◆ AIM:
Retype the rows exactly, beginning at the line containing "Screen dimensions: 1187x884" and continuing through the line containing "Action: click(311, 53)".
— START SOURCE DATA —
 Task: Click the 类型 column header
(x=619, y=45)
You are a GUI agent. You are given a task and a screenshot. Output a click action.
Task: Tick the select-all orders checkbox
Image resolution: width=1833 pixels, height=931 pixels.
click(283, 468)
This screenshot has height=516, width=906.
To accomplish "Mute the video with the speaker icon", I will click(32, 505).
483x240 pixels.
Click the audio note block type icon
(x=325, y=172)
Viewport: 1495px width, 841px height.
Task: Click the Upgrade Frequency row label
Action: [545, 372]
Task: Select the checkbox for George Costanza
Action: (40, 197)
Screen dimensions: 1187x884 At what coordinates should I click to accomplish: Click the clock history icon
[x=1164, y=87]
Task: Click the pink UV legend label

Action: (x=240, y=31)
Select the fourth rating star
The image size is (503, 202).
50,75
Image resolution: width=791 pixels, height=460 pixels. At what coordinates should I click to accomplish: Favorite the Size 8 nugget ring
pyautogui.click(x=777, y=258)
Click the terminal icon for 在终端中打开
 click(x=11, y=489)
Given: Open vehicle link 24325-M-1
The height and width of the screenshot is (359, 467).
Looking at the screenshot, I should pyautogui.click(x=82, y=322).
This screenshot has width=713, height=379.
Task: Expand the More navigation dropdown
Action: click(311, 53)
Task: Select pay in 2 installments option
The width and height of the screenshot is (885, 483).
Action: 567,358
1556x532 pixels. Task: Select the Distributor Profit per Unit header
— END SOURCE DATA —
◆ TASK OUTPUT:
Screen dimensions: 1187x884 At what coordinates should I click to accomplish: Click the clock history icon
[x=1164, y=87]
Task: Click the pink UV legend label

Action: (x=240, y=31)
Select the fourth rating star
The image size is (503, 202).
50,75
Image resolution: width=791 pixels, height=460 pixels. At what coordinates should I click to accomplish: Favorite the Size 8 nugget ring
pyautogui.click(x=777, y=258)
Click the terminal icon for 在终端中打开
 click(x=11, y=489)
Given: Open vehicle link 24325-M-1
The height and width of the screenshot is (359, 467).
Looking at the screenshot, I should pyautogui.click(x=82, y=322).
This screenshot has width=713, height=379.
Task: Expand the More navigation dropdown
Action: click(311, 53)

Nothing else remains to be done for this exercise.